The ground-floor reception area is set into a geometric grotto whose walls, in bands of varied browns, are a mixture of plaster and salvaged soils. It's a permanent art installation, dubbed "Earth Niche" by its creator, Marisha Farnsworth, whose company The Natural Builders specializes in construction with such substances as earth, cob, and salvaged straw.
"We think of the Brower Center as more 'art' than 'building,'" Tobin said.
Ever since planning began in 2000, the process has focused on sustainability, from methods to materials. The resulting structure boasts a daylighting program that employs zinc siding and photovoltaic panels that double as sun-shades so that, optimally, artificial lights need never be used during daytime in many parts of the building; high-efficiency lighting with automatic controls limit use when daylight is adequate. Windows that actually open and close (a rare sight in office buildings) and low-pressure ventilation via a raised floor system increase indoor air quality. Radiant heating and cooling operate via tubes set into the concrete structural slabs. Non-toxic fabrics and finishes are used throughout. Upright steel cables create a "self-healing seismic system" designed to protect and preserve the center during an earthquake; much of Berkeley is built atop a fault. An interactive real-time systems-monitoring dashboard, set to be mounted in the lobby, will allow passersby to monitor the building's energy consumption.
Interface FLOR carpeting, which includes the industry's highest percentage of recycled content in both the pile and the backing, is used throughout the center. While it runs wall-to-wall in some areas, in others it is laid in tile form, with each small square separately detachable. So in the event of a spill or stain, the whole rug need not be ripped out of a room and replaced: rather, just a tile or two.

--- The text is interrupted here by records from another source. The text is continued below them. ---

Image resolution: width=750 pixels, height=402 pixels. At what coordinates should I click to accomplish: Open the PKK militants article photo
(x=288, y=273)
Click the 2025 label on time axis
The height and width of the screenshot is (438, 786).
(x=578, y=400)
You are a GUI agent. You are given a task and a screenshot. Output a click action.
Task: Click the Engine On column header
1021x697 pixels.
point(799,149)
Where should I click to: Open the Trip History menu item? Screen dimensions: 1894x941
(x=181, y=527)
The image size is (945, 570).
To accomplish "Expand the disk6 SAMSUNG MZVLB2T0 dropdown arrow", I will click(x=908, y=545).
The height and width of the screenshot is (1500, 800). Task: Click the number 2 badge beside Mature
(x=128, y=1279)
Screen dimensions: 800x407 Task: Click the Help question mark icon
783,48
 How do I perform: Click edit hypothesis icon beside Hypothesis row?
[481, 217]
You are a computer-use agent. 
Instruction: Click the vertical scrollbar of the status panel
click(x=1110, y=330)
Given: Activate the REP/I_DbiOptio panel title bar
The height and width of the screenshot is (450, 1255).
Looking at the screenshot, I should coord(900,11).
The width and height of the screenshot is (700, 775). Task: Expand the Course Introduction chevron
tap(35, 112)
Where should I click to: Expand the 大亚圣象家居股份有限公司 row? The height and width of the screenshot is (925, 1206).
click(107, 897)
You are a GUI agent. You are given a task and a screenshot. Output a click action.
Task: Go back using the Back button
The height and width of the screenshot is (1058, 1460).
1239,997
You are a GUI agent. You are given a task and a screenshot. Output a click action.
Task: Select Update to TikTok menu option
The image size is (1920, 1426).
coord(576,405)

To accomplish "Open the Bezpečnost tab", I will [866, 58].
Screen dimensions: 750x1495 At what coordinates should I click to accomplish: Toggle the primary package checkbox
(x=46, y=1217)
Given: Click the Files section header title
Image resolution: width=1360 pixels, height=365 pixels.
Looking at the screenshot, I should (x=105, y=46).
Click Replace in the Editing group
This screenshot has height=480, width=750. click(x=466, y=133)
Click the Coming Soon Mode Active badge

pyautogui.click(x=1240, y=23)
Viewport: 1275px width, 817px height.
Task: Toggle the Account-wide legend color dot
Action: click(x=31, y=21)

Restrooms are a building's "private parts," and the counters in the Brower Center's restrooms largely comprise chunks of recycled glass. The water in the toilets is repurposed too: Faintly yellow, it looks like you-know-what, but it's really rainwater, collected in a cistern. "Toilet water," Tobin reasons, "doesn't have to look drinkable." (Elsewhere in the building, a chain fashioned from recycled bits of artillery shells is used to channel rainwater into a vessel, where it is saved for re-use. And water isn't an issue at all in the men's-room urinals, which are Berkeley's first waterless urinals.)
"In trying to build the right way," Tobin says, "we're trying to send a message here, to establish a track record and a model so that other communities can see how it's done. We're setting a standard. We need to change how we build cities."